The candidate set retrieved by the full-text retrieval module contains the generated sentences and the triples used for generating the sentences. The semantic matching module finds out the sentence with the most relevant semantic (with the highest matching score) from the candidate set, and takes the triple corresponding to the sentence as an answer. The functions performed by the two modules are "search" and are only done with different "features". The reason for the design is that the semantic matching method has good effect but large calculated amount, and the invention firstly uses the full text retrieval mode to screen once to reduce the calculated amount and then obtains very good effect by the semantic matching method.

The second embodiment is as follows:

the problem generation-based knowledge base question-answering device of the embodiment is used for storing and/or operating a problem generation-based knowledge base question-answering system.

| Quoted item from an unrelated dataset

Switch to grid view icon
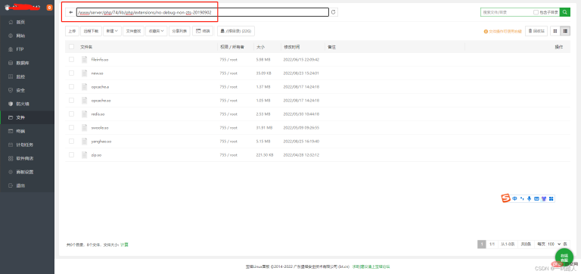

The present invention is capable of other embodiments and its several details are capable of modifications in various obvious respects, all without departing from the spirit and scope of the present invention.

Claims

1. A knowledge base question-answering system based on question generation, comprising:

2. The question-answering system of the knowledge base based on question generation according to claim 1, wherein the full-text retrieval module is used for realizing the text query process based on the full-text index, when the full-text index is constructed, a word segmentation tool is firstly used for carrying out word segmentation, and the segmented words are sent to a Lucene index to create an inverted index; when creating the inverted index, firstly creating a Lucene Document object Document, wherein the Document object Document corresponds to a sentence generated through template extension; then adding a Field object in the Lucene document object; creating parameters of the Field instance as a sentence subjected to word segmentation and a triple used for generating the sentence; and after all the processing is finished, storing the created index.

3. The problem-generation-based knowledge base question-answering system according to claim 2, wherein storing the created index is implemented using an IndexWriter, i.e., storing the created index using the IndexWriter.

4. The system of claim 1, 2 or 3, wherein a segmentation tool is used to segment the query text of the user query, and the segmentation tool is the same as the segmentation tool used in constructing the full-text index.

5. The question-answering system of the knowledge base based on question generation according to claim 4, wherein the word segmentation tool is an LTP Chinese natural language processing tool developed by the research center for social computing and information retrieval of Harbin university of industry.

6. The system of claim 4, wherein json key values in the json-formatted text file correspond to relationships in triples, and in the json value field, "alias" represents the name of the triplet relationship sharing the template, and "templates" is a specific template.

7. Question-generating knowledge-base question-answering apparatus, characterized in that said apparatus is adapted to store and/or operate a question-generating knowledge-base question-answering system according to one of claims 1 to 6.